How to control the flame
🧫Safety guidelines when using the Bunsen burner
Use a Bunsen lighter in a clean, uncluttered area. Put away notebooks, papers and any other clutter that may pose a fire hazard.
Wear safety equipment and tie your hair or loose clothing. In addition to wearing protective glasses and gloves, make sure that your wardrobe is free of potential fire hazards. Tie up long hair, tuck in or take off loose clothes, and remove dangling jewelry.
Locate security equipment, fire alarm and emergency exits. Before turning on the burner, know where to exit in an emergency, look for the emergency gas switch and locate the fire alarm
Handle the burner by its base. Hold the Bunsen lighter only by the base or by the collar at the bottom of the barrel. Once the burner is turned on, the barrel will be too hot to handle.

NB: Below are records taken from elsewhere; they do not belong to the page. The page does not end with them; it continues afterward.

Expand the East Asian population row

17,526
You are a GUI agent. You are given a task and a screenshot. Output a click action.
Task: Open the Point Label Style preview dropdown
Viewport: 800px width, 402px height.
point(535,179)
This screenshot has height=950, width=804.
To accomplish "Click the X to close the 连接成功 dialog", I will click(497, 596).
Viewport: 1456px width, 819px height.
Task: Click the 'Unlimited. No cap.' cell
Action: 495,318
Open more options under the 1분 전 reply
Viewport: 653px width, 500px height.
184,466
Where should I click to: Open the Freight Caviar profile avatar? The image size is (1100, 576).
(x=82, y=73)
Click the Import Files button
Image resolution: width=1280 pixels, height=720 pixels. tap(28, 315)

Never leave a lit Bunsen lighter unattended. Stay alert at all times and never leave the lab while it is on.
A Bunsen burner is a type of gas burner commonly used as a heat source in laboratory experiments. The basic bunsen burner consists of a flat base with a vertically extending straight tube, known as a barrel or chimney. Natural gas (predominantly methane) or a liquefied petroleum gas such as propane or butane is supplied from the bottom of the chimney.